It was in Glasgow, where they bought a private hospital and I think they bought the hotel beside it as well, so people could be rested and prepared. What I can tell the Deputy is that it is the Sláintecare team that is doing the elective hospital work and its thinking is around the day case. It is not because we do not need more inpatient beds, and we all know we do. It is really around providing the most effective healthcare possible. Part of the thinking is, first, to separate it from emergency departments, so it is planned elective care only and it does not get disrupted by emergencies coming in, and so it is physically separated, for example, like Tallaght is doing with its unit. Second, the thinking is that if we create it as day case, it is not that we are not creating additional inpatient beds because what we are doing is pulling the less complex care out of the bigger model 4 hospitals, and they can turn some of their day case into inpatient. However, it is worth reiterating, as I did to Deputy Colm Burke, that no final decisions have been made on that. I will certainly feed the views of Deputy Shortall and Deputy Burke into the team that are looking at this. As I said, I know there are strongly held views, both in the community and in the clinical communities in Cork and Galway, that the elective hospital needs to be day case and inpatient.

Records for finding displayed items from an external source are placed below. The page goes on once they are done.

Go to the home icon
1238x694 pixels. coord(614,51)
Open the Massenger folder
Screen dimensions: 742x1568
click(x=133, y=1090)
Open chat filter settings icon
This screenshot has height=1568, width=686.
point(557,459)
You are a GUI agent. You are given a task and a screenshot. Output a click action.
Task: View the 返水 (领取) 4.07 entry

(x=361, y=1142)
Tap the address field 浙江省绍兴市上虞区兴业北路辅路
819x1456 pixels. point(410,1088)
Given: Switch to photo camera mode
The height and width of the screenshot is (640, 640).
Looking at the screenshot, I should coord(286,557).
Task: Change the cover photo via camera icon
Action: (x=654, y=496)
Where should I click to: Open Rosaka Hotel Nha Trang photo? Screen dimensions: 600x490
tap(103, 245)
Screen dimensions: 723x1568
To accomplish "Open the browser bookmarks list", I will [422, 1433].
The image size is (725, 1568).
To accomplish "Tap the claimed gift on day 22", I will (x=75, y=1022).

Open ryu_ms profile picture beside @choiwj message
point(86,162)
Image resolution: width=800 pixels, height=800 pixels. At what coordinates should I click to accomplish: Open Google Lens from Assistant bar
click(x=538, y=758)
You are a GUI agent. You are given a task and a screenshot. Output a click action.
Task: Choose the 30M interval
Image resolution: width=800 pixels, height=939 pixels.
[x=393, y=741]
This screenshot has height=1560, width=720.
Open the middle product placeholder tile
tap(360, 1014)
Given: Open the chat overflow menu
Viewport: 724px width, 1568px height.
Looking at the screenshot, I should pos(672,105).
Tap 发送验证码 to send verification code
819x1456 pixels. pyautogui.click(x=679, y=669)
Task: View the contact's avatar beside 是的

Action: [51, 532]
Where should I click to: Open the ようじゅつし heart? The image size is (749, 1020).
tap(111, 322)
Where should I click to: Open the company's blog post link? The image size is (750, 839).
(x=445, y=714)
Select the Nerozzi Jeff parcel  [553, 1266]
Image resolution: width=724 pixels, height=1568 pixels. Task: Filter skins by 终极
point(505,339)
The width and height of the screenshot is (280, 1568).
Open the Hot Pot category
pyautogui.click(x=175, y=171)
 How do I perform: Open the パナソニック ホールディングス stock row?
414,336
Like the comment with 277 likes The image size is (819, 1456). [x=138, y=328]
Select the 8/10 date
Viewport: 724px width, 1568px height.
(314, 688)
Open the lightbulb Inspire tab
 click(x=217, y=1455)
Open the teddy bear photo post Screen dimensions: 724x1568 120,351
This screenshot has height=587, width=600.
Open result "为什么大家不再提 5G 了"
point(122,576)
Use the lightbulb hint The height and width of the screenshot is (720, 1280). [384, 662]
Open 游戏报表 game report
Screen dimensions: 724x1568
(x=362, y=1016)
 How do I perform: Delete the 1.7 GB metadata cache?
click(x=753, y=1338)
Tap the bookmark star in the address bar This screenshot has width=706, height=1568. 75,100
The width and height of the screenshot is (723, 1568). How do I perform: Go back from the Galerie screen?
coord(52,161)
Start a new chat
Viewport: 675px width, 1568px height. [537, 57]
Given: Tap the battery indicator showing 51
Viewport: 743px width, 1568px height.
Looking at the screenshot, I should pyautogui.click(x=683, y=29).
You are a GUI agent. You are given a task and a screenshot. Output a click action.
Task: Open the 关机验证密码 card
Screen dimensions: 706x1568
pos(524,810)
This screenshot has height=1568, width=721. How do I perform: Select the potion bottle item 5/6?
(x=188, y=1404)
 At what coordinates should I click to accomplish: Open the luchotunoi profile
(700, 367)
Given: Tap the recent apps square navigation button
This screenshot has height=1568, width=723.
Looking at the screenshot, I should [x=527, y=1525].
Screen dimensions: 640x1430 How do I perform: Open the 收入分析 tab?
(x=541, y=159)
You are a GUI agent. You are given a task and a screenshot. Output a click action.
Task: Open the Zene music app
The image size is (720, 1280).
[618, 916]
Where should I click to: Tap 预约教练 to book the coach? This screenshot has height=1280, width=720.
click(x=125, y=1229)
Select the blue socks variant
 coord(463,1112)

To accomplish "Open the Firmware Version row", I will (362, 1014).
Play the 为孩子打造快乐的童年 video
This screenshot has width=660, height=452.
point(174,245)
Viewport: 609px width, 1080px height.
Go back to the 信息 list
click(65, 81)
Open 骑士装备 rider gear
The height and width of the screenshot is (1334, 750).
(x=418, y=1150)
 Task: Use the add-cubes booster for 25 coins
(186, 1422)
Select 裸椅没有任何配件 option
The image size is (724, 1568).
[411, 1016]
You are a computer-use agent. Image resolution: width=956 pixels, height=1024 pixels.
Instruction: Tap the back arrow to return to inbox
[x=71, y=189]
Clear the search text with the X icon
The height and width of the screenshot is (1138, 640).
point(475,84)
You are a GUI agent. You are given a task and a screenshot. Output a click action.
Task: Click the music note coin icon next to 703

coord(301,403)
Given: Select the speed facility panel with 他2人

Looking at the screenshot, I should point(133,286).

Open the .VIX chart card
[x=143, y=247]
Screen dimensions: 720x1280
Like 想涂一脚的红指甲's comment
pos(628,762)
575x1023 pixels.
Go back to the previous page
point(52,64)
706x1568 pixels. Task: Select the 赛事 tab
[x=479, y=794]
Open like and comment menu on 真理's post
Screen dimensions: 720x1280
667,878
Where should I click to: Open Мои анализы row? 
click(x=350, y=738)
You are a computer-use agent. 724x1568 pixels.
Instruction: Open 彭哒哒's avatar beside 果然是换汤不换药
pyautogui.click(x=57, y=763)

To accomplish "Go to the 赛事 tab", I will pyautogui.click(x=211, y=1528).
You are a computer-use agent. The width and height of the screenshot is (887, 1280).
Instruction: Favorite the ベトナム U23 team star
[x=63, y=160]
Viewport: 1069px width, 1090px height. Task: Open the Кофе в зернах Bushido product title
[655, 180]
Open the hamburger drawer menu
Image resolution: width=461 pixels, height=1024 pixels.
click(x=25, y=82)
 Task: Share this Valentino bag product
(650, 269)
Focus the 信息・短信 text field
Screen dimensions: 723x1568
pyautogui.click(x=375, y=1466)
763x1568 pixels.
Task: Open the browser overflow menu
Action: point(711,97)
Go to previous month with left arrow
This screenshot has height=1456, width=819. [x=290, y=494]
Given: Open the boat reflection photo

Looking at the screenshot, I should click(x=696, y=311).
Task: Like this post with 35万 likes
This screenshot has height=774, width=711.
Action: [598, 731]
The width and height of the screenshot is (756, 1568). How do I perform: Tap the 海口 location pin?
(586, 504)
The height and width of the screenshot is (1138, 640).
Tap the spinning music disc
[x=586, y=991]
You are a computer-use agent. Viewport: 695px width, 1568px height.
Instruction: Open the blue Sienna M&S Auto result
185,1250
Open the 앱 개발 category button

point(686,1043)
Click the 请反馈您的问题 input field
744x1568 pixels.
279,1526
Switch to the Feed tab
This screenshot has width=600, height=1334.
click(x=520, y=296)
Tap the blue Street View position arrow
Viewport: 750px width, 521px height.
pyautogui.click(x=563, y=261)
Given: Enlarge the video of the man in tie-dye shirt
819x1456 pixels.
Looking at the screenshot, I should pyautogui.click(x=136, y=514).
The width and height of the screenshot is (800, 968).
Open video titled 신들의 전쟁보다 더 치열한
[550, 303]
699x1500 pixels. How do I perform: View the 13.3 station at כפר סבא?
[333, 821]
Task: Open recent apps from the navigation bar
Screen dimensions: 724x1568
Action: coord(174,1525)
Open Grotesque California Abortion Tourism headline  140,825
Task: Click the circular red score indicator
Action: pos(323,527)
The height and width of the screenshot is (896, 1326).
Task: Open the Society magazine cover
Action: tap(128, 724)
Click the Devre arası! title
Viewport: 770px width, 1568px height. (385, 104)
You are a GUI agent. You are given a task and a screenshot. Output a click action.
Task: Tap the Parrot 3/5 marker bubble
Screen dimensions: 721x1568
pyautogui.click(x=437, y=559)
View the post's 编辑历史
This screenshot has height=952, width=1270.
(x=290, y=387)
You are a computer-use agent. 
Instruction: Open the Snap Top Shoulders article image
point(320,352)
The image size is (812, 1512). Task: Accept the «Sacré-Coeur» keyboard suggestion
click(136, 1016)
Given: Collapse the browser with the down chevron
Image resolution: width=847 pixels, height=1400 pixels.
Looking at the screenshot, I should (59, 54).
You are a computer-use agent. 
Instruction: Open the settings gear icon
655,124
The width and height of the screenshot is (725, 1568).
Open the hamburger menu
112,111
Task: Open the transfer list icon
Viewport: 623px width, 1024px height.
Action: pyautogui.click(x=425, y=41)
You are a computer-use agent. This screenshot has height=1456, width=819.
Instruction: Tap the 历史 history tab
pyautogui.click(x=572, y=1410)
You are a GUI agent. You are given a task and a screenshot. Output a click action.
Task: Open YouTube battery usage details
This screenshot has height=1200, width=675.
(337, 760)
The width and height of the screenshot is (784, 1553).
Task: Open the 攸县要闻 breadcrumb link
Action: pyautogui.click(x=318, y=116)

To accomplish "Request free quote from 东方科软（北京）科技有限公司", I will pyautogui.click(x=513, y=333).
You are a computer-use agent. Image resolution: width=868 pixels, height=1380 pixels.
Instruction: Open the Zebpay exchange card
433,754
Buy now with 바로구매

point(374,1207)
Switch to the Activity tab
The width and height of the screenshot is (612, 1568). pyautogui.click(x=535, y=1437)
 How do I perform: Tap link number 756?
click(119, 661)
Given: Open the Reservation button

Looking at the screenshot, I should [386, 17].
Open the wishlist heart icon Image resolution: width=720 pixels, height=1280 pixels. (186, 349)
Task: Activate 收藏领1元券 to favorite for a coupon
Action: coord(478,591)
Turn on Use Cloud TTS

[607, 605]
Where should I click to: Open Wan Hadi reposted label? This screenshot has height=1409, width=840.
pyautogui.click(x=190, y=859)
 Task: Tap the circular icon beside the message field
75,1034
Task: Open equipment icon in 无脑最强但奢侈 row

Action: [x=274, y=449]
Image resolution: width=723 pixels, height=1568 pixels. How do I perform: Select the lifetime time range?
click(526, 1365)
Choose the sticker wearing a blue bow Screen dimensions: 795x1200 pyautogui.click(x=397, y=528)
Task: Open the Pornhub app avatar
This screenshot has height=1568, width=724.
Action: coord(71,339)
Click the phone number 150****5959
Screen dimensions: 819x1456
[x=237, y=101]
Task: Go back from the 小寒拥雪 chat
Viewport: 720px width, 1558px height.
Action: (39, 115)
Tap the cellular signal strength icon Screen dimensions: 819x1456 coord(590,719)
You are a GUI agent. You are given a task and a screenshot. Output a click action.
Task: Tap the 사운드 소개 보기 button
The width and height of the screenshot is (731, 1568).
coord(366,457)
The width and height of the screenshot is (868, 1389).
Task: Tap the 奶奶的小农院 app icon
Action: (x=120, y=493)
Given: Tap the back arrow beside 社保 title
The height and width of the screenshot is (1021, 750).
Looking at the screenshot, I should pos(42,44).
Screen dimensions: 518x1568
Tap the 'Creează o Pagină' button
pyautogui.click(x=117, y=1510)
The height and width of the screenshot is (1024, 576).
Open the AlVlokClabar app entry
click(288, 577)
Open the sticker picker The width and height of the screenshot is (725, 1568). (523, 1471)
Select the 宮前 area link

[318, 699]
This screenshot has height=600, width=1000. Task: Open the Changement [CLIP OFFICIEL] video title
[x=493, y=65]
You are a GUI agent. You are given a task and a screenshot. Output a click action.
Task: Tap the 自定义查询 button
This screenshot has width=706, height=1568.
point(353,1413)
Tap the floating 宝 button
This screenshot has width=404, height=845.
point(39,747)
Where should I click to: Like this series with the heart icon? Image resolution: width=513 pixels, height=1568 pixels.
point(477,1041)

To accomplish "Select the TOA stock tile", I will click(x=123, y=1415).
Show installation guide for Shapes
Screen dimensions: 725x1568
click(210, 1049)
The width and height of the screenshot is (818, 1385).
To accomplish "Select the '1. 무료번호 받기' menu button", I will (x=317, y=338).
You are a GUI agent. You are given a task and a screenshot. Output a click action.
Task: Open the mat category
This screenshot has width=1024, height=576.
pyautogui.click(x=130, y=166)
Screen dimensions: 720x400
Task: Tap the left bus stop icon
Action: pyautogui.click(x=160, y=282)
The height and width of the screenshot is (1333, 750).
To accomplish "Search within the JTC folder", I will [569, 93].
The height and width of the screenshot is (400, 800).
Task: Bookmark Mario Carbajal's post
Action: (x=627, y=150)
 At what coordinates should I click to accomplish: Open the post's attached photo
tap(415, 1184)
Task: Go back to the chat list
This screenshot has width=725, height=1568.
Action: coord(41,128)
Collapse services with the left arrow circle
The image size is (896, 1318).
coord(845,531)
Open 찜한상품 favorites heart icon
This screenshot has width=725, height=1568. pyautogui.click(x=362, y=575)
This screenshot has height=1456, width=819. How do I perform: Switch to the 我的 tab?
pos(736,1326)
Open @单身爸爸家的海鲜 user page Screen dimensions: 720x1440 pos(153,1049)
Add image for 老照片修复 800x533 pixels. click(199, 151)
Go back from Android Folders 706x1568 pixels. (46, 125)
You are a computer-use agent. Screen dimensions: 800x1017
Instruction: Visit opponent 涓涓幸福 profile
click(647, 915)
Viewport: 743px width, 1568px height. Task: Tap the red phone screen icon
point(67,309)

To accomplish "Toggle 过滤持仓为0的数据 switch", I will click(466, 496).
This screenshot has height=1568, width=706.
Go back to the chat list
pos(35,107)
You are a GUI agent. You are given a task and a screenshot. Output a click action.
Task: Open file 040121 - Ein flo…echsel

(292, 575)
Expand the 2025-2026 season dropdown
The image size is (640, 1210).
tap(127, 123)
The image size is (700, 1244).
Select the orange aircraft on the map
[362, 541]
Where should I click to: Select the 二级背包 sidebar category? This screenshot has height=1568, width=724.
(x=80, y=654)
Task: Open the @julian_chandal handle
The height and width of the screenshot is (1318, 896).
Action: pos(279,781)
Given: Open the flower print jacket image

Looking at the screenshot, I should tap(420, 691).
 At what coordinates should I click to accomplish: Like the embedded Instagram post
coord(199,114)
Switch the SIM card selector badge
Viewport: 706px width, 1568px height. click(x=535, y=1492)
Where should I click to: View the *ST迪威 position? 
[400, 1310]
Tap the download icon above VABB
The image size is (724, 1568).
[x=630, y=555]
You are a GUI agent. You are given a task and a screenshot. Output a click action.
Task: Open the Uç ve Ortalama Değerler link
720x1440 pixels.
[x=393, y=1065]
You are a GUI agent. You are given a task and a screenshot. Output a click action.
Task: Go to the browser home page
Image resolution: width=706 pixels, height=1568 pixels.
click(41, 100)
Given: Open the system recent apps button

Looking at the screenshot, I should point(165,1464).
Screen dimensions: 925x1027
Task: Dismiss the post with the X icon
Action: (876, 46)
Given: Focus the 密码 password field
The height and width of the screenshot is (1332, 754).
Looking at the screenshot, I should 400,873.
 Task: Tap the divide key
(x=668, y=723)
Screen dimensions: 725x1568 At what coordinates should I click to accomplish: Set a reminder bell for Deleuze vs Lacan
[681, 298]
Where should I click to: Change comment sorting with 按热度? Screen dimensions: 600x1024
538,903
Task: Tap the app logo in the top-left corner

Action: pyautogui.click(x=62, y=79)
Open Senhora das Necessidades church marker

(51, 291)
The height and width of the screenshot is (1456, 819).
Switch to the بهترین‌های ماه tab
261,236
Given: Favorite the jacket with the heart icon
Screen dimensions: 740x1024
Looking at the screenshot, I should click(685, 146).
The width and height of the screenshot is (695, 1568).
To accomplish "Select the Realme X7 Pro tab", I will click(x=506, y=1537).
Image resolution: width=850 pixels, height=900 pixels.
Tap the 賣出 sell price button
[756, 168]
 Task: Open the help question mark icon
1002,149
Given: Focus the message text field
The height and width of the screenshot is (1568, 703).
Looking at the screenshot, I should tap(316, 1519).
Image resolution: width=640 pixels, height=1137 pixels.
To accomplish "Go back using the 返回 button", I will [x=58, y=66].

I thank the Minister. Two key elements of Sláintecare are improving access and removing cost as a barrier. First, where do things stand in regard to the extension of free GP care for children and when can we expect children up to 12 years of age to have access to free GP care? My second question is in regard to e-health. The experience over the past year has shown the huge weaknesses in terms of the hugely underdeveloped e-health provision within the HSE. Over what period would the Minister expect to implement the full existing e-health programme that was developed a few years ago?
On the increase in eligibility and, essentially, the reduction in cost, we increased GP care last year and there are no plans to increase that further this year. However, there are plans in further years to do so. Excuse me, what was the second part of the question?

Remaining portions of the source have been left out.